Your answer must be an exact retyping of the line containing "Where should I" and every line after it through the end of the records below, with no pictures and nothing else.
▬▬▬▬▬▬
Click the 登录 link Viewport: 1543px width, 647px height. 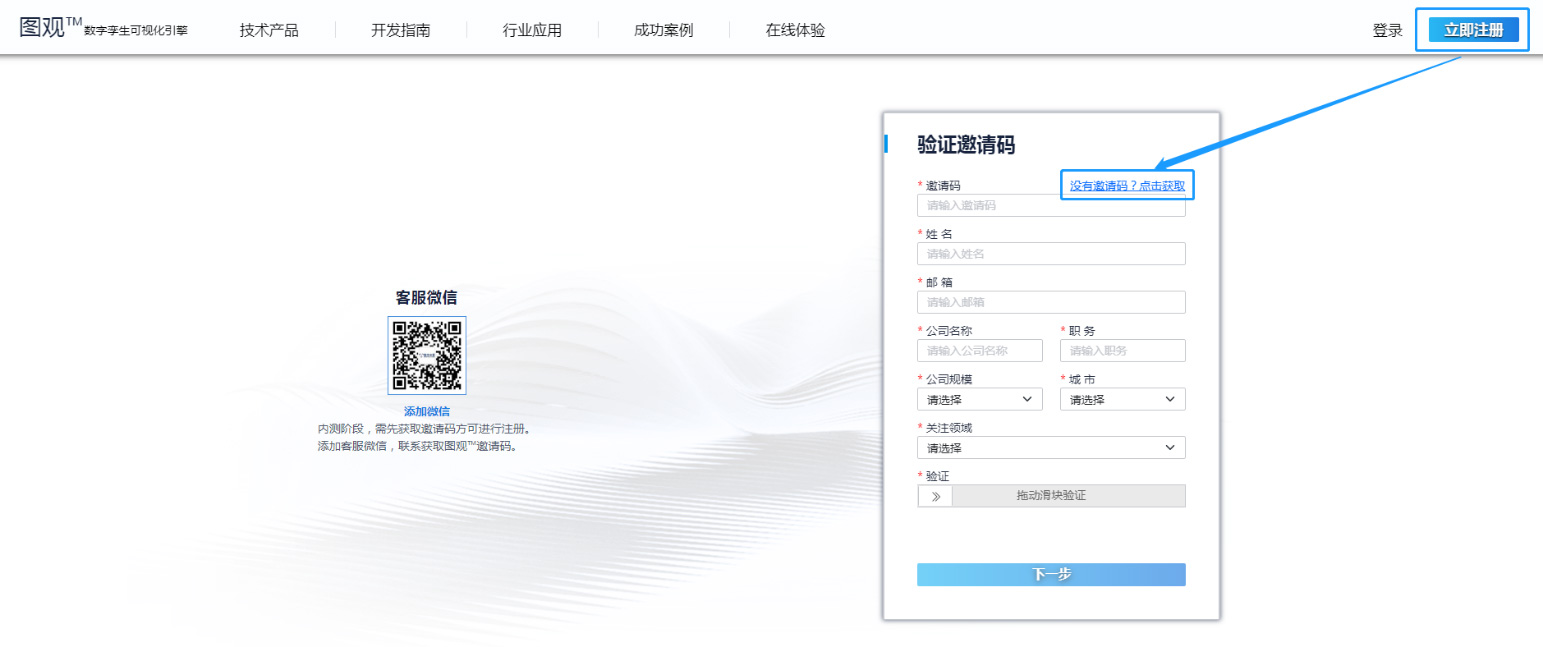[1387, 30]
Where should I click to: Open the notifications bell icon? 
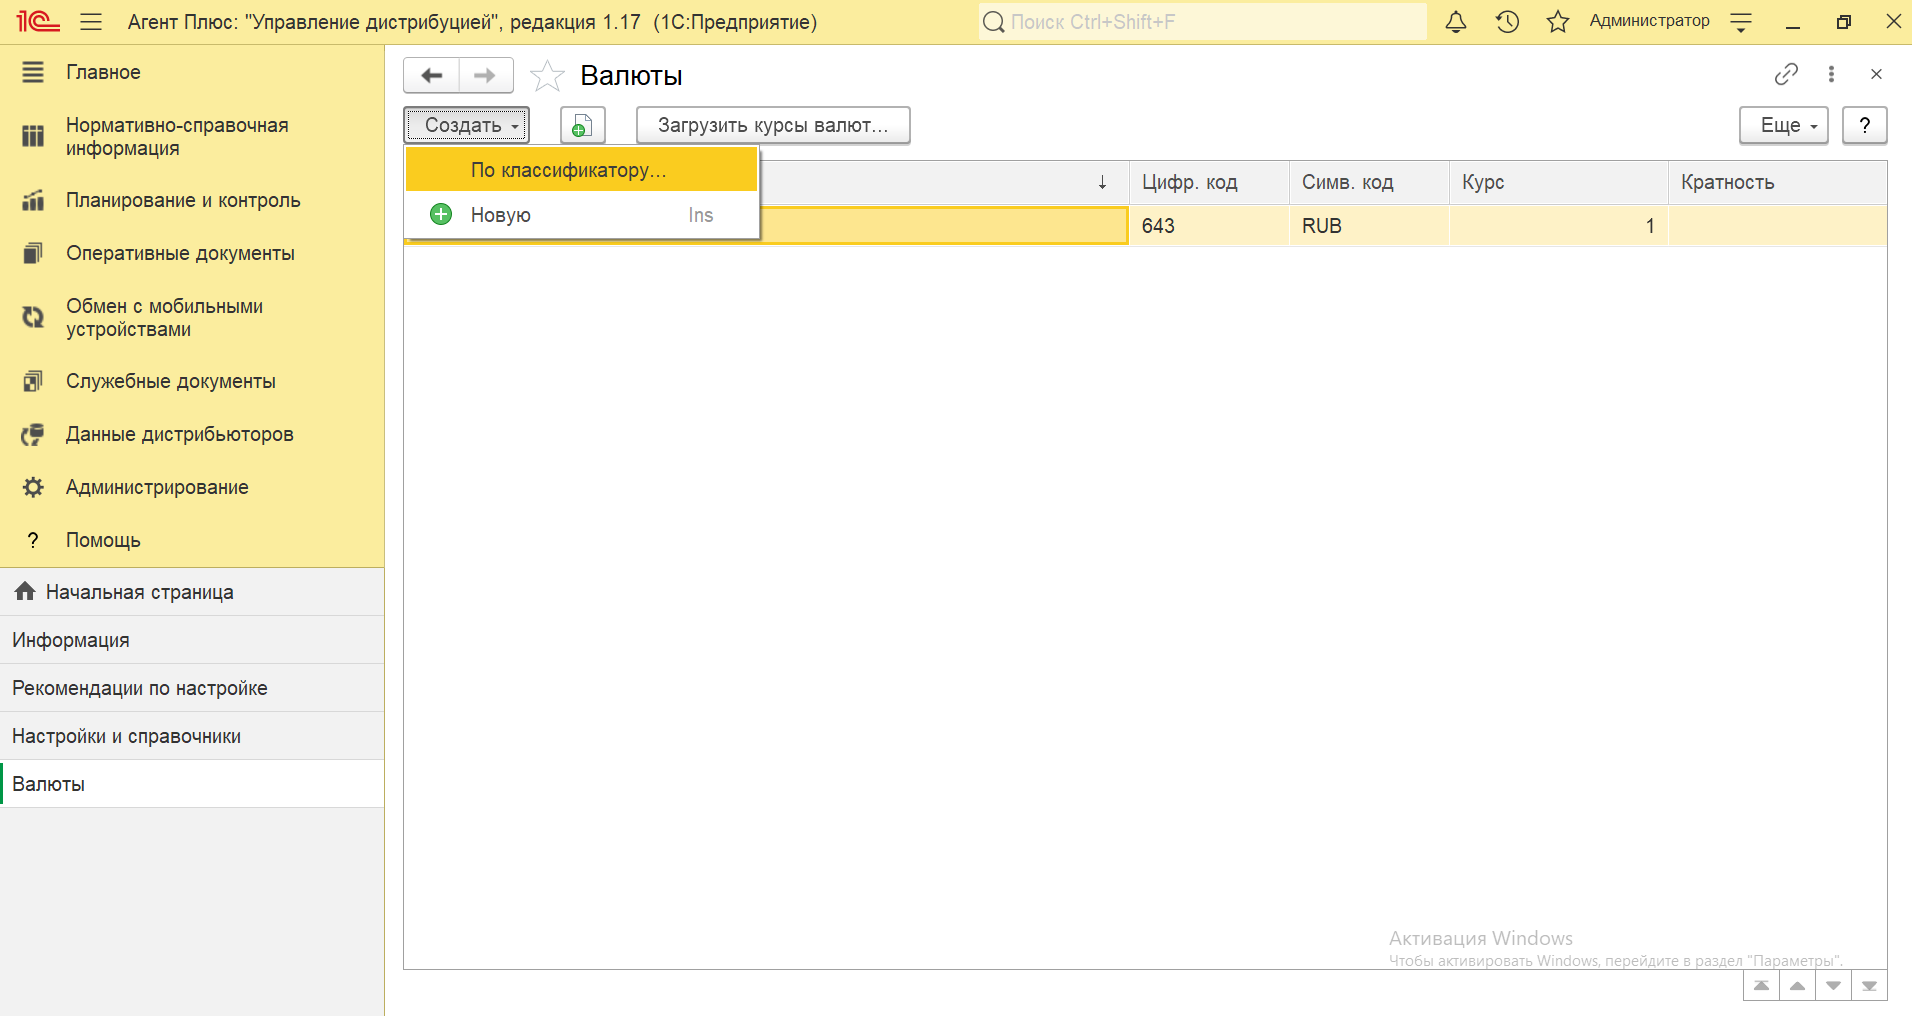(1456, 22)
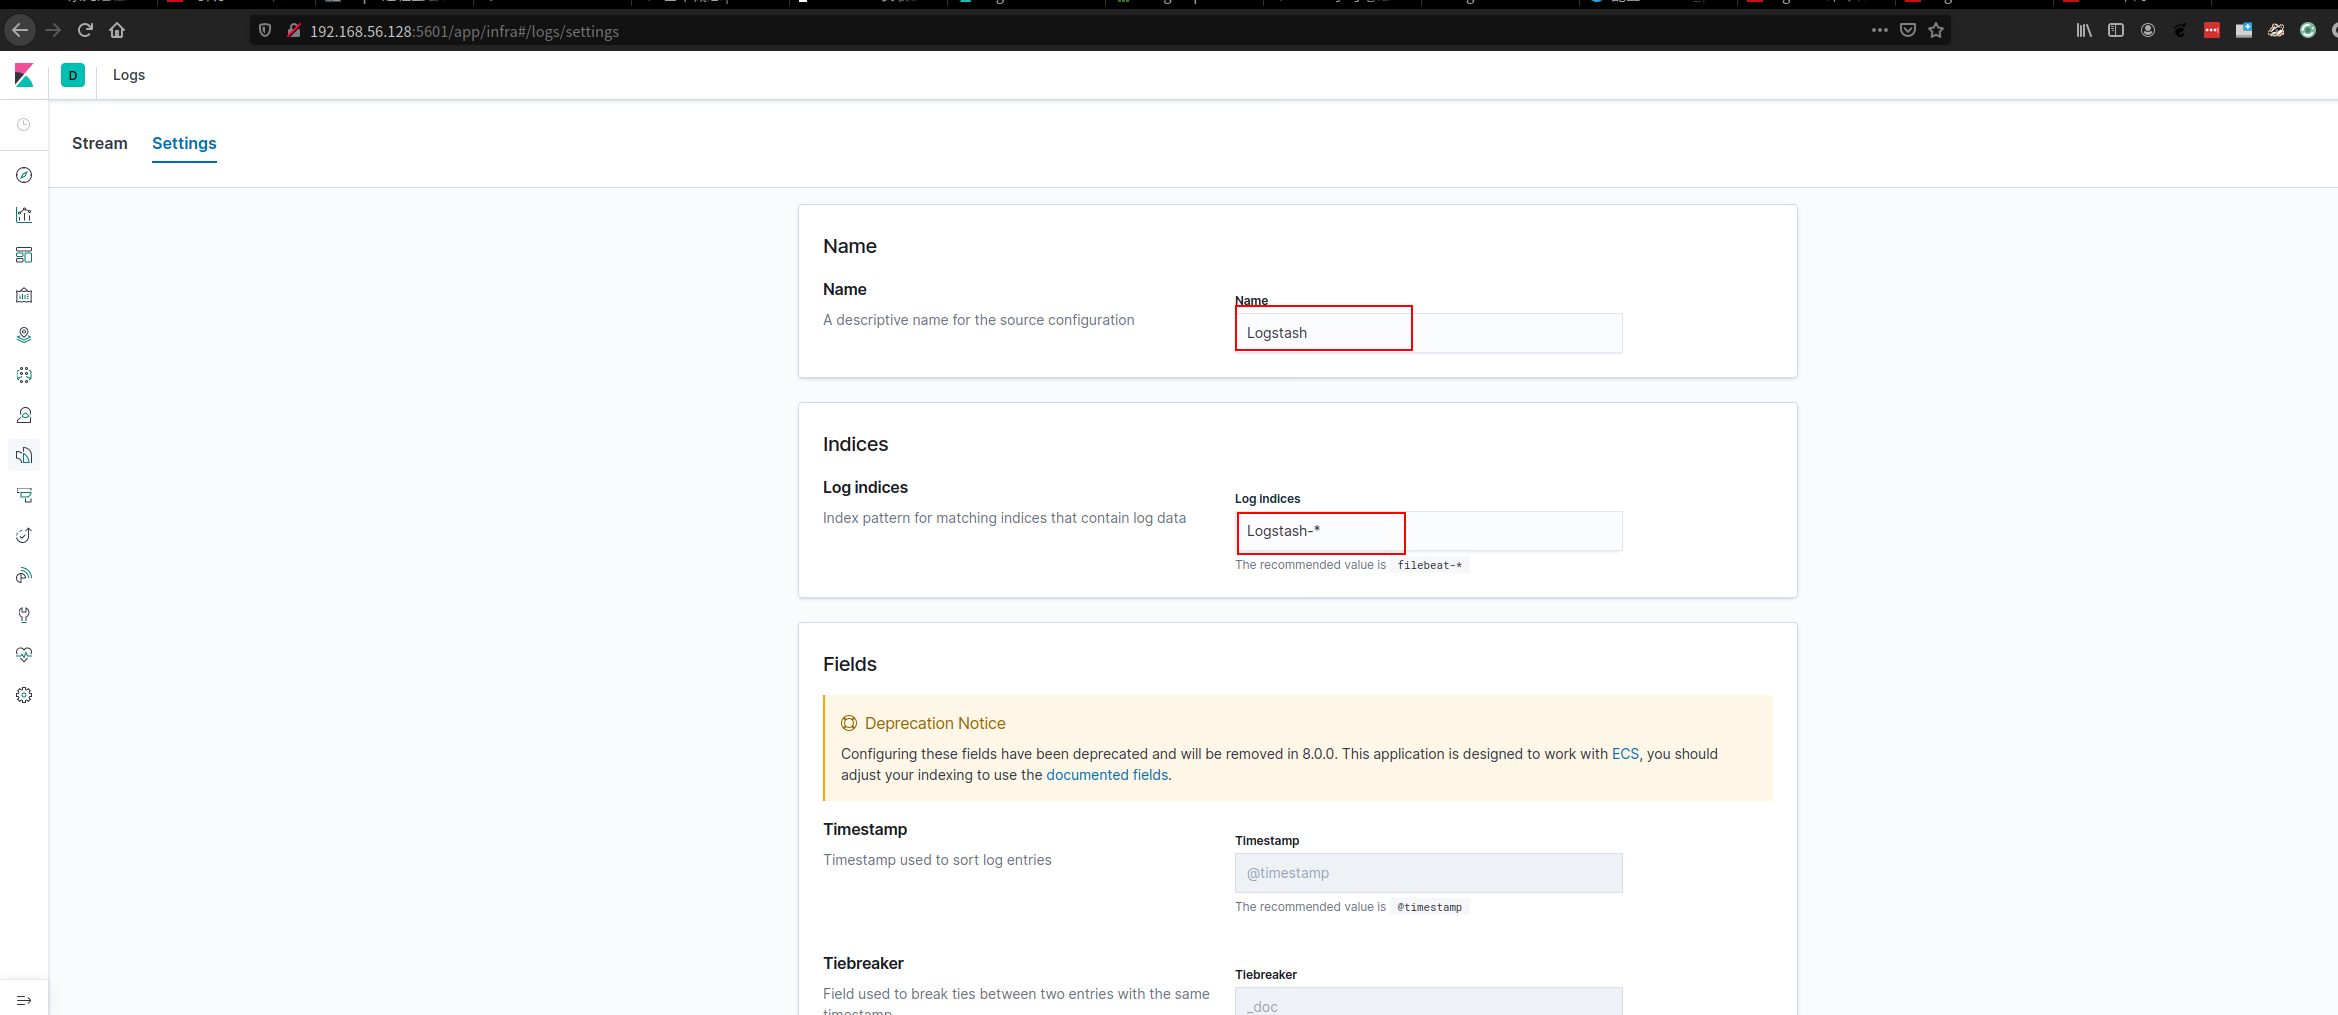Bookmark this page with the star icon
2338x1015 pixels.
(1936, 30)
▬▬▬▬▬▬
Task result:
Where should I click to: Open the notifications bell icon? 
(1456, 22)
Bookmark this page with the star icon
2338x1015 pixels.
(1936, 30)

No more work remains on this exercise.